NSA, DOE say China's supercomputing advances put U.S. at risk
Advanced computing experts at the National Security Agency and the Department of Energy are warning that China is "extremely likely" to take leadership in supercomputing as early as 2020, unless the U.S. acts quickly to increase spending.
Source: Patrick Thibodeau
China's supercomputing advances are not only putting national security at risk, but also U.S. leadership in high-tech manufacturing. If China succeeds, it may "undermine profitable parts of the U.S. economy," according to a report titled U.S. Leadership in High Performance Computing by HPC technical experts at the NSA, the DOE, the National Science Foundation and other agencies.
"To maintain U.S. leadership in HPC," the report says, "a surge" of U.S. "investment and action is needed to address HPC priorities."
Concern about China's technical advances have been raised before by U.S. scientists and industry groups, but never in such striking terms -- or by representatives of a spy agency.
The report stems from a workshop held in September that was attended by 60 people, many scientists, 40 of whom work in government, with the balance representing industry and academia. The report, which summarizes that meeting, was just posted online.
The threat from China is so acute that "absent aggressive action by the U.S. -- the U.S. will lose leadership and not control its own future in HPC," the report states.
Indeed, the report says that "assuming status quo conditions, the meeting participants believe that a change in HPC leadership was extremely likely, with only minor disagreement on the timescale; many suggested that China would be leading the U.S. as early as 2020."
China supercomputing systems have been leading the Top 500 list, the global ranking of supercomputers, for several years. But that's not a measure of supercomputing leadership alone.
One workshop attendee, Paul Messina, a computer scientist and distinguished fellow at Argonne National Labs and the head of its Exascale Computing Project, sketched out the HPC leadership criteria: It means leadership in producing and using systems, as well as "first mover advantage." It also means staying in the lead at all times. The U.S. needs to control its HPC destiny and "can't depend on other countries to sell us what we need," he said in an email.
Something to keep in mind is that this report was written at a time when many assumed that supercomputing funding was not under threat. The report calls for more spending while the Trump administration, along with the Republican-controlled Congress, is planning major cuts in the federal budget.
"National security requires the best computing available, and loss of leadership in HPC will severely compromise our national security," the report says. "Loss of leadership in HPC could significantly reduce the U.S. nuclear deterrence and the sophistication of our future weapons systems."

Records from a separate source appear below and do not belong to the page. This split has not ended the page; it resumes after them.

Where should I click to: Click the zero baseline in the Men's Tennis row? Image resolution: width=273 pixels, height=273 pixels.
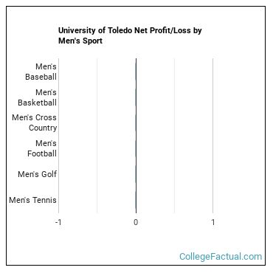pos(136,200)
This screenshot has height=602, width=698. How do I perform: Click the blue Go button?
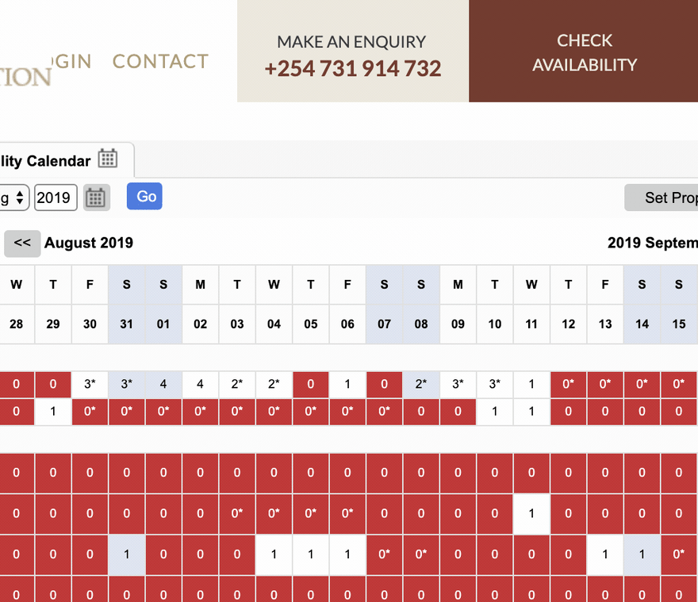coord(144,197)
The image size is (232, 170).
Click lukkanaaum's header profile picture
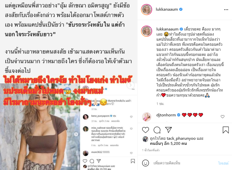(146, 10)
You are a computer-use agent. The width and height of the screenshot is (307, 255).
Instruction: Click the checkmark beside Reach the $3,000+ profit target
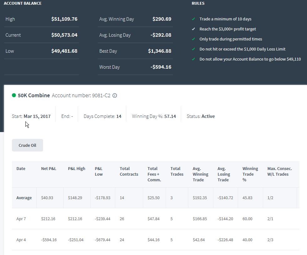pyautogui.click(x=194, y=29)
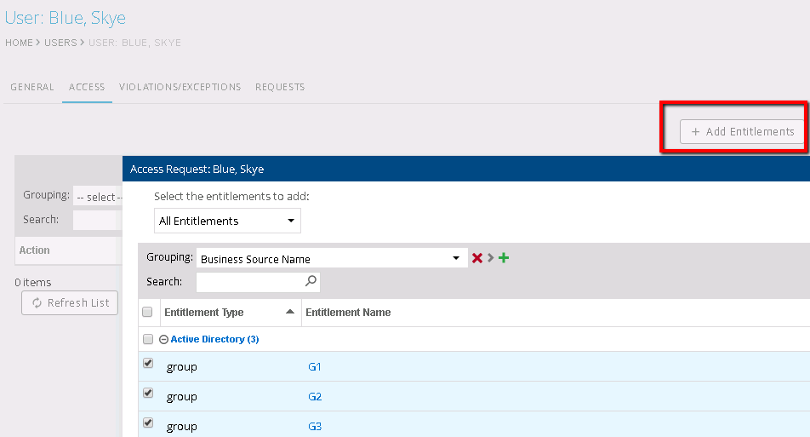
Task: Add a grouping level with green plus
Action: tap(504, 259)
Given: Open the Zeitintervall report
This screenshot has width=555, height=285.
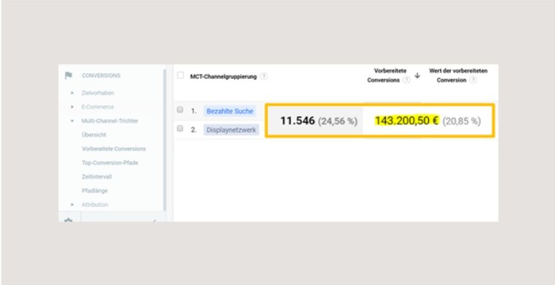Looking at the screenshot, I should point(97,176).
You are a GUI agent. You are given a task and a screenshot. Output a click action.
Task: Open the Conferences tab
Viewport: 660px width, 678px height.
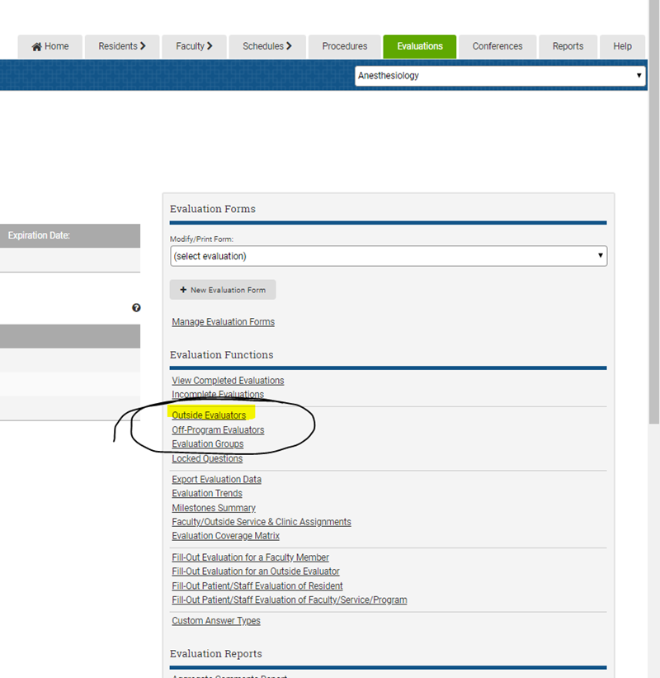click(x=497, y=46)
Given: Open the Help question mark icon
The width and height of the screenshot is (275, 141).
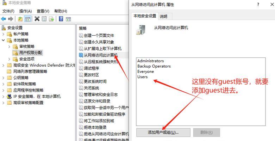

Among those at the meeting was Barry Bolding, a senior vice president and chief strategy officer at supercomputer company Cray. "I will say from Cray's view, [the report] accurately reflects the discussion of the workshop and mostly accurately reflects some of our primary concerns regarding HPC competitiveness."
Steve Conway, an HPC analyst and research vice president at Hyperion Research, said the meeting "and report are important for alerting the U.S. HPC community, especially government officials, to the dangers of taking U.S. HPC leadership for granted when other nations, particularly China, are intent on seizing global leadership of the market for supercomputers."
The report makes three overarching observations about China's Sunway TaihuLight system, which at 93 petaflops, is ranked first on the Top500 list of supercomputers.
The TaihuLight supercomputer is "homegrown," and includes processors that were designed and fabricated in China. The Chinese chip design "includes architectural innovations," and was designed using "a true co-design approach" where the applications are tuned to take advantage of the chip design, the report said.
The machine "is not a stunt," the report notes, meaning China didn't develop this system for bragging rights. The machine "is being used for cutting edge research," and three of the six finalists for the Gordon Bell Prize, the top research award in HPC, were the result of Chinese efforts.
The report offers something particularly insightful about China's motivations.
"Meeting participants, especially those from industry, noted that it can be easy for Americans to draw the wrong conclusions about what HPC investments by China mean – without considering China's motivations," the report states.
"These participants stressed that their personal interactions with Chinese researchers and at supercomputing centers showed a mindset where computing is first and foremost a strategic capability for improving the country; for pulling a billion people out of poverty; for supporting companies that are looking to build better products, or bridges, or rail networks; for transitioning away from a role as a low-cost manufacturer for the world; for enabling the economy to move from 'Made in China' to 'Made by China,' " the report states.
But it also pointed out that the computer codes developed for industry, "are good proxies for the tools needed to design many different weapons systems."